Enhanced yield and homogeneity of buffalo growth hormone by an improved chromatographic protocol

Abstract

Loss of buffalo Growth Hormone (buGH) in the various side fractions of standard buGH purification protocol has been determined quantitatively by direct binding ELISA and qualitatively by SDS-PAGE and Western blot analysis. Accounting result indicated that there was a considerable loss of buGH in the side fractions. An alternative protocol to prevent loss and to obtain a high yield of buGH has been developed by introducing anion exchange chromatography, QAE-Sephadex. This has resulted in a simple, reproducible three-step protocol. In this protocol, an extract obtained at 250 mM (NH₄)₂ SO₄, pH 5.5, was loaded onto the QAE-Sephadex column in 0.1 M NH₄ HCO₃. At this salt concentration, the bulk of the buGH came as QAE unbound fraction. Some amount of buGH, together with contaminating proteins, was bound to QAE-Sephadex and these could be eluted with 1 M KCl. The immunopotency of the enriched buGH preparation "QUB" (QAE unbound fraction) in a direct binding ELISA was similar to that of the semi-pure buGH (ECS/APECS) preparation obtained using the standard protocol, but the yield was 4 times higher.

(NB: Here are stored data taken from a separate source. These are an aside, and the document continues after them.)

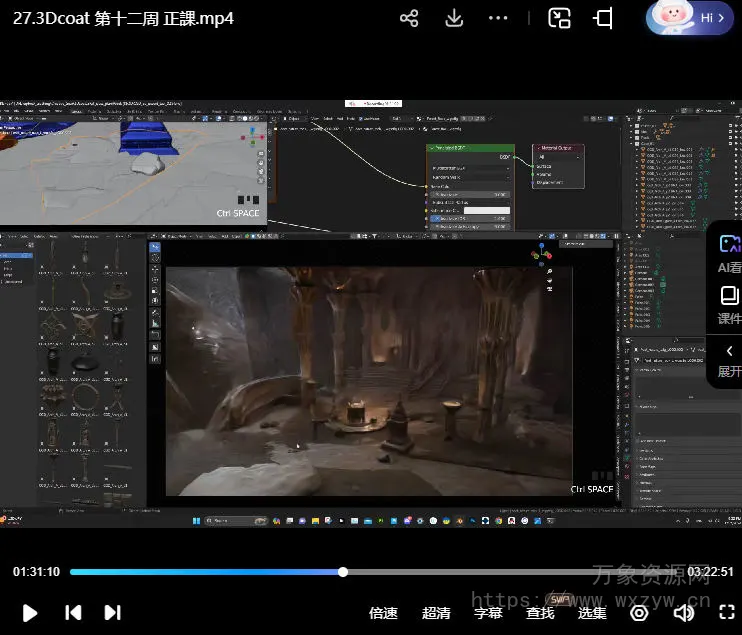The height and width of the screenshot is (635, 742).
Task: Open the 超清 video quality selector
Action: [436, 612]
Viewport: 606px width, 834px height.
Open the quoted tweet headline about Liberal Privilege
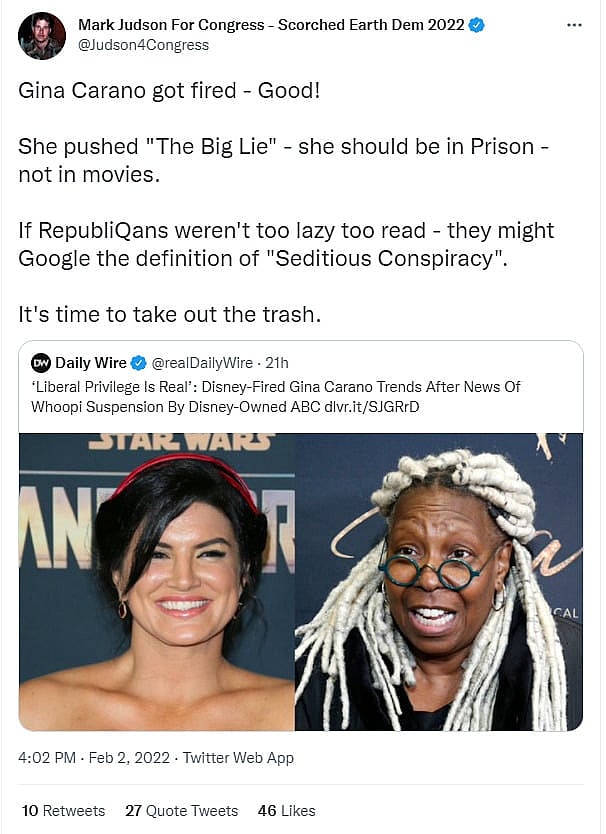(x=276, y=397)
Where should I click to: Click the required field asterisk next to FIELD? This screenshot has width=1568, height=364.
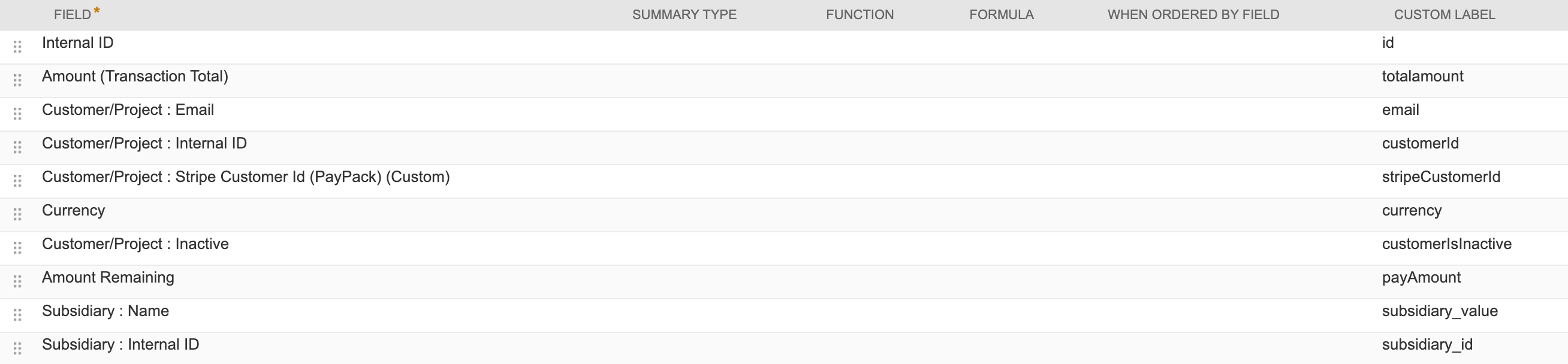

The SDS-PAGE data showed that the banding pattern of standard semi-pure buGH and QUB were quite similar and QUB can be loaded onto the Sephacryl S-200 gel filtration chromatography to yield a highly purified buGH. SDS-PAGE and Western blot analyses showed the major band of buGH in QUB at the same position as in the case of standard buGH. It has also been demonstrated here that it is possible to separate buffalo prolactin (buPRL) and buGH on QAE-Sephadex.